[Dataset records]
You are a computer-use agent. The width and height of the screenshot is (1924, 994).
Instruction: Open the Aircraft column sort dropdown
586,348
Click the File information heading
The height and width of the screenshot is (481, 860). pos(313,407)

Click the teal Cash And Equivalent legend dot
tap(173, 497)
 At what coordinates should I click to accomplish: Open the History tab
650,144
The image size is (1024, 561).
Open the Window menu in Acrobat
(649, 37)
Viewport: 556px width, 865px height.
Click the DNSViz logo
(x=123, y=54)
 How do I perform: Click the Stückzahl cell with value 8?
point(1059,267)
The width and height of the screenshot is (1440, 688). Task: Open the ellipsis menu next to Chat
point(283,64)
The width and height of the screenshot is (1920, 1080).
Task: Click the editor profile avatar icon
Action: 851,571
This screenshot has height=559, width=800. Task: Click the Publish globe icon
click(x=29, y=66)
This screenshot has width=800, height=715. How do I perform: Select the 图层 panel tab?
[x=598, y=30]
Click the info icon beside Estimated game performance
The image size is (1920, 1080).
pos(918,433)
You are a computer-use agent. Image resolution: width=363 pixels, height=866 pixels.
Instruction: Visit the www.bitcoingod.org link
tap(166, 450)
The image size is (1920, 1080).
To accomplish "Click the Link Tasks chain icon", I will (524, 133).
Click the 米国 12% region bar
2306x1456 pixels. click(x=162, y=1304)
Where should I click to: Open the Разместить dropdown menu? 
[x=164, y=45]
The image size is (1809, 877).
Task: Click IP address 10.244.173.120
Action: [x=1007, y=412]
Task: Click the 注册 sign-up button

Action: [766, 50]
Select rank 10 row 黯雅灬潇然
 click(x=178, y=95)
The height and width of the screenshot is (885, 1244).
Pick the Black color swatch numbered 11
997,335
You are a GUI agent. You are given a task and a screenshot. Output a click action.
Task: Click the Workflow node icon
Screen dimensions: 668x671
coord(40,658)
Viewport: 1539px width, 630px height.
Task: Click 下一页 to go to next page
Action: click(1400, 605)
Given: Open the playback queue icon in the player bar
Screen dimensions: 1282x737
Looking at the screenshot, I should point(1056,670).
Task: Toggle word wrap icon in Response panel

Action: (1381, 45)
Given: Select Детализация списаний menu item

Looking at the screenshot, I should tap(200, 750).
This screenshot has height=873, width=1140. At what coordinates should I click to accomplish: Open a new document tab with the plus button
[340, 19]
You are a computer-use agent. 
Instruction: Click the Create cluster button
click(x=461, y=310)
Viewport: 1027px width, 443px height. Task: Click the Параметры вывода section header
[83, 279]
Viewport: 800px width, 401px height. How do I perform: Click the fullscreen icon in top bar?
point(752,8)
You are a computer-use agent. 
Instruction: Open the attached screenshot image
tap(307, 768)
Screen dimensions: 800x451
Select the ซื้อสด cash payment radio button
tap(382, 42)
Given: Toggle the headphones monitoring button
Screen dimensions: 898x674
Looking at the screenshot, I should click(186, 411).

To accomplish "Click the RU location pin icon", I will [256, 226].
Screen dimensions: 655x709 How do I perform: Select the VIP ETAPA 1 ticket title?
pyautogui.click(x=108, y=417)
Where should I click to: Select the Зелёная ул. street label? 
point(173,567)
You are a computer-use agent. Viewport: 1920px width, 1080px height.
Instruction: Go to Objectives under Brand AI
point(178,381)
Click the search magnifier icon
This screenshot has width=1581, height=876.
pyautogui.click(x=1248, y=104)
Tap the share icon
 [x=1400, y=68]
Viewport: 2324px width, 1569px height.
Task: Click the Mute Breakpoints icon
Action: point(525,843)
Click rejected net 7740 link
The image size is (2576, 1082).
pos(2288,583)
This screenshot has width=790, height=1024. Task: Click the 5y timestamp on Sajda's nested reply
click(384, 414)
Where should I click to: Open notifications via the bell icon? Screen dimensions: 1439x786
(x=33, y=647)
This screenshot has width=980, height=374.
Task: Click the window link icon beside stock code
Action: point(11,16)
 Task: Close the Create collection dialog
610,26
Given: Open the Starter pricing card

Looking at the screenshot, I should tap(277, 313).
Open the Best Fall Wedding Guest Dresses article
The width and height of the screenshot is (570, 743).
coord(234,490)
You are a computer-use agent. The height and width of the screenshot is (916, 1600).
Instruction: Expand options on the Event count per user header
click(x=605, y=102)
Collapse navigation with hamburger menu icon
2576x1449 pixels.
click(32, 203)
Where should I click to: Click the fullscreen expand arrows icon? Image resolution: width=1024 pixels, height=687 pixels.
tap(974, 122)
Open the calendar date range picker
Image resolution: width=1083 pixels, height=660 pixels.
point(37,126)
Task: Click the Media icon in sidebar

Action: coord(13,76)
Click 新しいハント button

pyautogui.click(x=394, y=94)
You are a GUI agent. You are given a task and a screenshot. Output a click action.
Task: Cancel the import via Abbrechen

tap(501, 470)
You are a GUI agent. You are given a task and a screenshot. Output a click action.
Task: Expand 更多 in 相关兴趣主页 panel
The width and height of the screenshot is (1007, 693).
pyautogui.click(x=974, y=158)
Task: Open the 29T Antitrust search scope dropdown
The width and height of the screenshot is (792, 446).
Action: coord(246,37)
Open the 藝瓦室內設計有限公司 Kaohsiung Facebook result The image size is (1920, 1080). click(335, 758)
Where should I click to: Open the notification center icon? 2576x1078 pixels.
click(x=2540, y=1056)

YOUR GOAL:
Copy every line of the material above without any changes.

EXERCISE OUTPUT:
You are a computer-use agent. The width and height of the screenshot is (1924, 994).
Instruction: Open the Aircraft column sort dropdown
586,348
Click the File information heading
The height and width of the screenshot is (481, 860). pos(313,407)

Click the teal Cash And Equivalent legend dot
tap(173, 497)
 At what coordinates should I click to accomplish: Open the History tab
650,144
The image size is (1024, 561).
Open the Window menu in Acrobat
(649, 37)
Viewport: 556px width, 865px height.
Click the DNSViz logo
(x=123, y=54)
 How do I perform: Click the Stückzahl cell with value 8?
point(1059,267)
The width and height of the screenshot is (1440, 688). Task: Open the ellipsis menu next to Chat
point(283,64)
The width and height of the screenshot is (1920, 1080).
Task: Click the editor profile avatar icon
Action: 851,571
This screenshot has height=559, width=800. Task: Click the Publish globe icon
click(x=29, y=66)
This screenshot has width=800, height=715. How do I perform: Select the 图层 panel tab?
[x=598, y=30]
Click the info icon beside Estimated game performance
The image size is (1920, 1080).
pos(918,433)
You are a computer-use agent. Image resolution: width=363 pixels, height=866 pixels.
Instruction: Visit the www.bitcoingod.org link
tap(166, 450)
The image size is (1920, 1080).
To accomplish "Click the Link Tasks chain icon", I will (524, 133).
Click the 米国 12% region bar
2306x1456 pixels. click(x=162, y=1304)
Where should I click to: Open the Разместить dropdown menu? 
[x=164, y=45]
The image size is (1809, 877).
Task: Click IP address 10.244.173.120
Action: [x=1007, y=412]
Task: Click the 注册 sign-up button

Action: [766, 50]
Select rank 10 row 黯雅灬潇然
 click(x=178, y=95)
The height and width of the screenshot is (885, 1244).
Pick the Black color swatch numbered 11
997,335
You are a GUI agent. You are given a task and a screenshot. Output a click action.
Task: Click the Workflow node icon
Screen dimensions: 668x671
coord(40,658)
Viewport: 1539px width, 630px height.
Task: Click 下一页 to go to next page
Action: click(1400, 605)
Given: Open the playback queue icon in the player bar
Screen dimensions: 1282x737
Looking at the screenshot, I should point(1056,670).
Task: Toggle word wrap icon in Response panel

Action: (1381, 45)
Given: Select Детализация списаний menu item

Looking at the screenshot, I should tap(200, 750).
This screenshot has height=873, width=1140. At what coordinates should I click to accomplish: Open a new document tab with the plus button
[340, 19]
You are a computer-use agent. 
Instruction: Click the Create cluster button
click(x=461, y=310)
Viewport: 1027px width, 443px height. Task: Click the Параметры вывода section header
[83, 279]
Viewport: 800px width, 401px height. How do I perform: Click the fullscreen icon in top bar?
point(752,8)
You are a computer-use agent. 
Instruction: Open the attached screenshot image
tap(307, 768)
Screen dimensions: 800x451
Select the ซื้อสด cash payment radio button
tap(382, 42)
Given: Toggle the headphones monitoring button
Screen dimensions: 898x674
Looking at the screenshot, I should click(186, 411).

To accomplish "Click the RU location pin icon", I will [256, 226].
Screen dimensions: 655x709 How do I perform: Select the VIP ETAPA 1 ticket title?
pyautogui.click(x=108, y=417)
Where should I click to: Select the Зелёная ул. street label? 
point(173,567)
You are a computer-use agent. Viewport: 1920px width, 1080px height.
Instruction: Go to Objectives under Brand AI
point(178,381)
Click the search magnifier icon
This screenshot has width=1581, height=876.
pyautogui.click(x=1248, y=104)
Tap the share icon
 [x=1400, y=68]
Viewport: 2324px width, 1569px height.
Task: Click the Mute Breakpoints icon
Action: point(525,843)
Click rejected net 7740 link
The image size is (2576, 1082).
pos(2288,583)
This screenshot has width=790, height=1024. Task: Click the 5y timestamp on Sajda's nested reply
click(384, 414)
Where should I click to: Open notifications via the bell icon? Screen dimensions: 1439x786
(x=33, y=647)
This screenshot has width=980, height=374.
Task: Click the window link icon beside stock code
Action: point(11,16)
 Task: Close the Create collection dialog
610,26
Given: Open the Starter pricing card

Looking at the screenshot, I should tap(277, 313).
Open the Best Fall Wedding Guest Dresses article
The width and height of the screenshot is (570, 743).
coord(234,490)
You are a computer-use agent. The height and width of the screenshot is (916, 1600).
Instruction: Expand options on the Event count per user header
click(x=605, y=102)
Collapse navigation with hamburger menu icon
2576x1449 pixels.
click(32, 203)
Where should I click to: Click the fullscreen expand arrows icon? Image resolution: width=1024 pixels, height=687 pixels.
tap(974, 122)
Open the calendar date range picker
Image resolution: width=1083 pixels, height=660 pixels.
point(37,126)
Task: Click the Media icon in sidebar

Action: coord(13,76)
Click 新しいハント button

pyautogui.click(x=394, y=94)
You are a GUI agent. You are given a task and a screenshot. Output a click action.
Task: Cancel the import via Abbrechen

tap(501, 470)
You are a GUI agent. You are given a task and a screenshot. Output a click action.
Task: Expand 更多 in 相关兴趣主页 panel
The width and height of the screenshot is (1007, 693).
pyautogui.click(x=974, y=158)
Task: Open the 29T Antitrust search scope dropdown
The width and height of the screenshot is (792, 446).
Action: coord(246,37)
Open the 藝瓦室內設計有限公司 Kaohsiung Facebook result The image size is (1920, 1080). click(335, 758)
Where should I click to: Open the notification center icon? 2576x1078 pixels.
click(x=2540, y=1056)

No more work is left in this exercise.